Patients were not premedicated, however most patients were on concomitant corticosteroids as part of their background treatment for SJIA. Infusion related reactions were defined as all events occurring during or within 24 hours after an infusion. In the 12 week controlled phase, 4% of Actemra and 0% of placebo treated patients experienced events occurring during infusion. One event (angioedema) was considered serious and life-threatening, and the patient was discontinued from study treatment.

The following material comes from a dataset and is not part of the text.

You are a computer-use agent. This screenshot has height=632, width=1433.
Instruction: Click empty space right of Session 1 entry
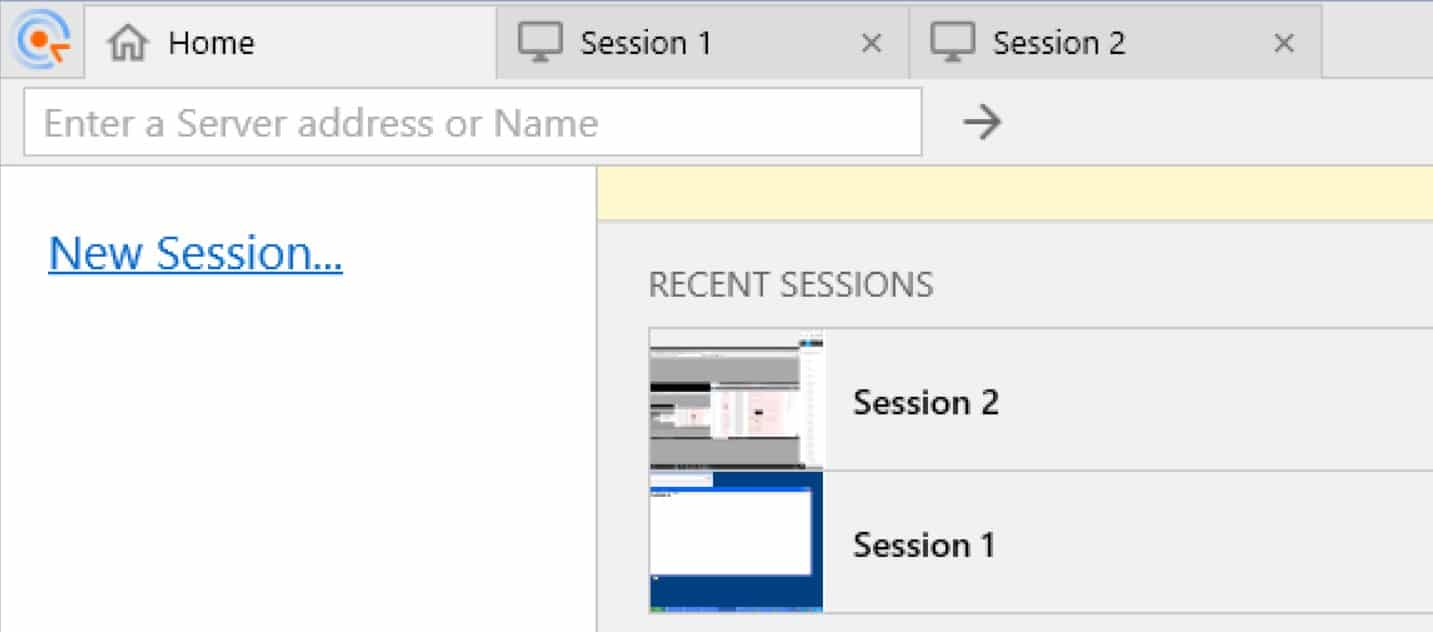[x=1214, y=542]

Within 24 hours after infusion, 16% of patients in the Actemra treatment group and 5% of patients in the placebo group experienced an event. In the Actemra group the events included rash, urticaria, diarrhea, epigastric discomfort, arthralgia and headache. One of these events, urticaria, was considered serious.



Anaphylaxis


Anaphylaxis was reported in 1 out of 112 patients (less than 1%) treated with Actemra during the controlled and open label extension study [see Warnings (5.5)].



Immunogenicity


All 112 patients were tested for anti-tocilizumab antibodies at baseline. Two patients developed positive anti-tocilizumab antibodies: one of these patients experienced serious adverse events of urticaria and angioedema consistent with an anaphylactic reaction which led to withdrawal; the other patient developed macrophage activation syndrome while on escape therapy and was discontinued from the study.